5. Se poser en victime
Indubitablement, l’icône des télécoms a eu à se défendre contre le lobbying des grands groupes installés qui ont tout tenté pour faire barrage à son arrivée dans le mobile. Il a même dû subir, en 2004, l’humiliation d’un reportage en ouverture du 20 heures TF1, appartenant au groupe Bouygues, lors de son incarcération pour détention de participations dans des peep shows.
La chaîne est toujours "bien tenue", a-t-il souligné quand on lui faisait remarquer que la Une n’avait pas diffusé de reportage sur son offre au 13 heures le même jour. Invité puis déprogrammé au Grand Journal de Canal+, le 10 janvier, il n’a pas manqué d’ironiser sur le sujet : "Ah vous voulez dire que ça appartient à Vivendi et que Vivendi est propriétaire de SFR ? Ecoutez, je n’y avais pas pensé une seule seconde. Non, ce serait un complot." L’argument prend toujours.
6. Jouer l’agressivité
Contrairement aux énarques, HEC ou universitaires qui dirigent ses concurrents, le fondateur de Free est un geek, un vrai. Et comme tous les technophiles, c’est un fan de jeu vidéo. "Vous êtes des pigeons », a-t-il martelé lors du show où il a dévoilé son offre mobile. S’adressant à tous ceux qui en ont « ras le bol de se faire arnaquer », il ne ménage pas ses coups contre Orange, SFR ou Bouygues Telecom qui ont bien du mal à répliquer, sans doute trop habitués à une communication policée et au politiquement correct. Il y a quelques semaines, Xavier Niel confiait préférer une bonne baston plutôt qu’un lancement mou mais fructueux. Les salariés de Free ont une façon d’évoquer ce combat : « beat'em all », un style de jeu de baston bien connu des vrais geeks.
7. Multiplier les clins d’oeil à la communauté de Free
Iliad et ses salariés constituent la deuxième famille de Xavier Niel.
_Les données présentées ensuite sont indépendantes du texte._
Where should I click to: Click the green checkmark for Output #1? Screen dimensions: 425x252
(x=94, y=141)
Ce dernier ne manque jamais une occasion de rappeler que le groupe est possédé à 70% par ses employés. Sans toutefois préciser que 62% lui appartiennent Toujours prêt à se démener pour un petit génie en difficulté, il récolte l’admiration de ses salariés. Massés au fond de la salle, lors de la grande conférence de présentation de Free mobile, les équipes d’Iliad ont ovationné chacune des annonces… qu’ils découvraient en même temps que le grand public. Xavier Niel a la gloire partageuse : il n’a pas manqué de remercier nominativement nombre d’entre eux et n’a pas non plus oublié d’accorder des rabais supplémentaires à la communauté des Freenautes, constituées de millions de possesseurs de Freebox.
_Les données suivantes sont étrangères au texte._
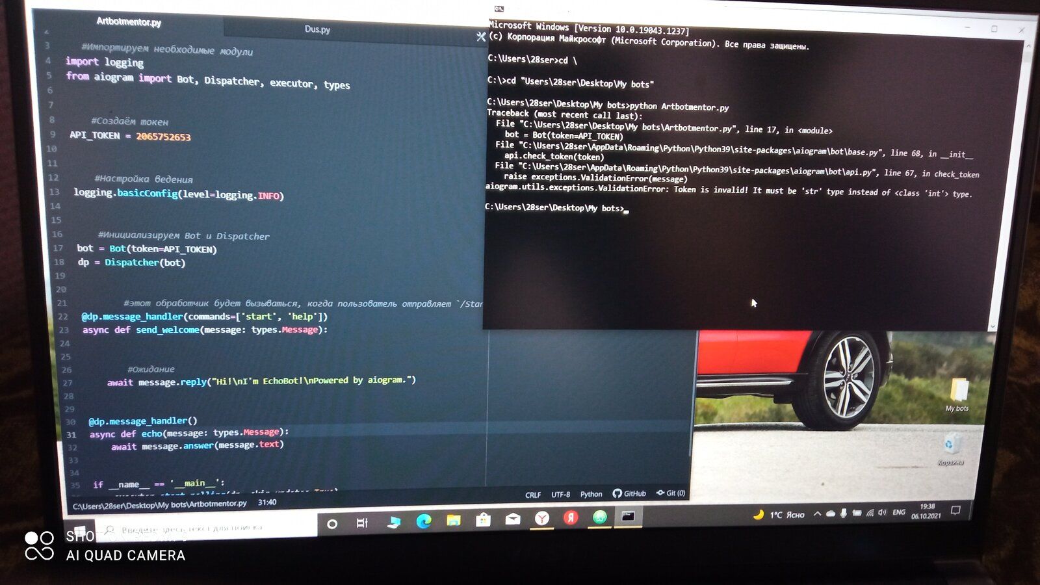This screenshot has height=585, width=1040.
Task: Open Microsoft Store from taskbar
Action: coord(483,519)
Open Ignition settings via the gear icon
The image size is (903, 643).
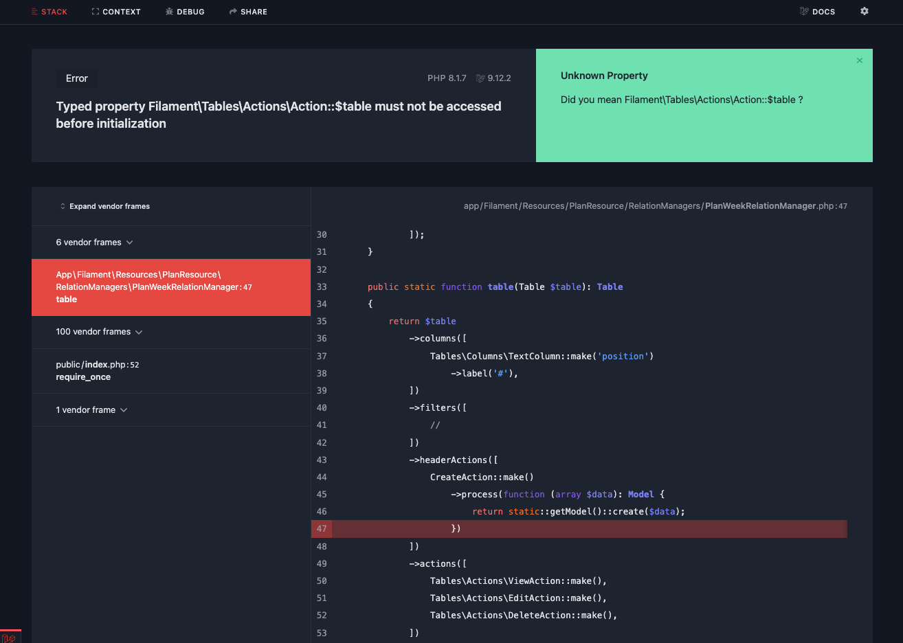pos(864,12)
8. Afficher une réactivité sans faille
Avec ses collaborateurs, avec les journalistes, avec les jeunes entrepreneurs en quête de conseils ou d’investisseurs, Xavier Niel échange des centaines de mails par jour. Il y répond à toute heure du jour et de la nuit, même en vacances. Cette vitesse de réaction a de quoi impressionner. Il ne sera pas dit qu’il a laissé une demande d’information en souffrance. Même s’il répond parfois en bottant en touche ou par une pirouette, tous ses interlocuteurs sont séduits par cette disponibilité.
9. Arborer un style « très web »
Le fait est commenté en permanence. Xavier Niel arbore le look de ses copains de l’internet, parmi lesquels Marc Simoncini, le fondateur de Meetic. Décontraction faite de jeans Gap et de chemise blanche, ce style est tout de même de plus en plus étudié. Le fondateur de Free a perdu une bonne dizaine de kilos ces derniers mois, notamment en se désaltérant uniquement de Coca light. "Nous avons un produit à lancer, et donc je trouvais important d’améliorer mon look pour avoir l’image la plus lisse possible", a-t-il expliqué à ce sujet au Nouvel Obs.
10. Ne pas oublier l’émotion
Ceux qui ont entendu sa voix serrée et ses trémolos en concluant son grand show de lancement pourront toujours s’interroger sur sa sincérité. Etait-ce le trac, l’épuisement une fois terminée cette présentation dont il devait rêver bien souvent la nuit depuis 2007 ou tout simplement le sentiment de contribuer à cet instant à l’histoire des télécoms ? Sans doute un peu tout cela.